**WHAT YOU HAVE TO DO:**
An identical copy of every entry below is the required output.

**Stored data:**

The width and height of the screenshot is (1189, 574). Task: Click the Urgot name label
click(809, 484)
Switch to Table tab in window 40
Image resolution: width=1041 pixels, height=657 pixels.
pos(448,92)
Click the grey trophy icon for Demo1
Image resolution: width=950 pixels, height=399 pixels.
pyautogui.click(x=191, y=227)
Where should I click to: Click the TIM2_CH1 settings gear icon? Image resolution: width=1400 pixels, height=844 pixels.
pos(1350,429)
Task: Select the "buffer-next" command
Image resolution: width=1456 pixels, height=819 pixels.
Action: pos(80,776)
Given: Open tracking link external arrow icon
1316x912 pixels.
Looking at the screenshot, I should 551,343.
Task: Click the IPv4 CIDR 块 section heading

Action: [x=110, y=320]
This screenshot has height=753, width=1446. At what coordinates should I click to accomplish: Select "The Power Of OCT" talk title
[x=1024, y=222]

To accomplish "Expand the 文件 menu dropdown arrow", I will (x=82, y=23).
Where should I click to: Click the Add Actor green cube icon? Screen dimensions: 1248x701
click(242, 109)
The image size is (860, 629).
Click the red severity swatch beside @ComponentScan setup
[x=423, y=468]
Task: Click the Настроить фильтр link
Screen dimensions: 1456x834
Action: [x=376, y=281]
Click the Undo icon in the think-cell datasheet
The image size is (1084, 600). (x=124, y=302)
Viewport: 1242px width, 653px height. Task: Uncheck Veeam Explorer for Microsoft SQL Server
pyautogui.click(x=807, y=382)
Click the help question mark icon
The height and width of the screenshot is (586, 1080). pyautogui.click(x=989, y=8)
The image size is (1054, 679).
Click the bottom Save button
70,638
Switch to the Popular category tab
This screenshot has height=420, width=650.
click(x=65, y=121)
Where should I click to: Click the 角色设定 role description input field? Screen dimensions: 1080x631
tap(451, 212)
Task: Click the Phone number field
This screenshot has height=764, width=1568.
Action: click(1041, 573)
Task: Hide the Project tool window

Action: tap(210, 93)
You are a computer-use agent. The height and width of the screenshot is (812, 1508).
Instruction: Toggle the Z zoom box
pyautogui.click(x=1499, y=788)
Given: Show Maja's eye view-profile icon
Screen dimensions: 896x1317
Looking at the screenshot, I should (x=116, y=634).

**OUTPUT FOR THIS TASK:**
The width and height of the screenshot is (1189, 574). Task: Click the Urgot name label
click(809, 484)
Switch to Table tab in window 40
Image resolution: width=1041 pixels, height=657 pixels.
pos(448,92)
Click the grey trophy icon for Demo1
Image resolution: width=950 pixels, height=399 pixels.
pyautogui.click(x=191, y=227)
Where should I click to: Click the TIM2_CH1 settings gear icon? Image resolution: width=1400 pixels, height=844 pixels.
pos(1350,429)
Task: Select the "buffer-next" command
Image resolution: width=1456 pixels, height=819 pixels.
Action: pos(80,776)
Given: Open tracking link external arrow icon
1316x912 pixels.
Looking at the screenshot, I should 551,343.
Task: Click the IPv4 CIDR 块 section heading

Action: [x=110, y=320]
This screenshot has height=753, width=1446. At what coordinates should I click to accomplish: Select "The Power Of OCT" talk title
[x=1024, y=222]

To accomplish "Expand the 文件 menu dropdown arrow", I will (x=82, y=23).
Where should I click to: Click the Add Actor green cube icon? Screen dimensions: 1248x701
click(242, 109)
The image size is (860, 629).
Click the red severity swatch beside @ComponentScan setup
[x=423, y=468]
Task: Click the Настроить фильтр link
Screen dimensions: 1456x834
Action: [x=376, y=281]
Click the Undo icon in the think-cell datasheet
The image size is (1084, 600). (x=124, y=302)
Viewport: 1242px width, 653px height. Task: Uncheck Veeam Explorer for Microsoft SQL Server
pyautogui.click(x=807, y=382)
Click the help question mark icon
The height and width of the screenshot is (586, 1080). pyautogui.click(x=989, y=8)
The image size is (1054, 679).
Click the bottom Save button
70,638
Switch to the Popular category tab
This screenshot has height=420, width=650.
click(x=65, y=121)
Where should I click to: Click the 角色设定 role description input field? Screen dimensions: 1080x631
tap(451, 212)
Task: Click the Phone number field
This screenshot has height=764, width=1568.
Action: click(1041, 573)
Task: Hide the Project tool window

Action: tap(210, 93)
You are a computer-use agent. The height and width of the screenshot is (812, 1508).
Instruction: Toggle the Z zoom box
pyautogui.click(x=1499, y=788)
Given: Show Maja's eye view-profile icon
Screen dimensions: 896x1317
Looking at the screenshot, I should (x=116, y=634).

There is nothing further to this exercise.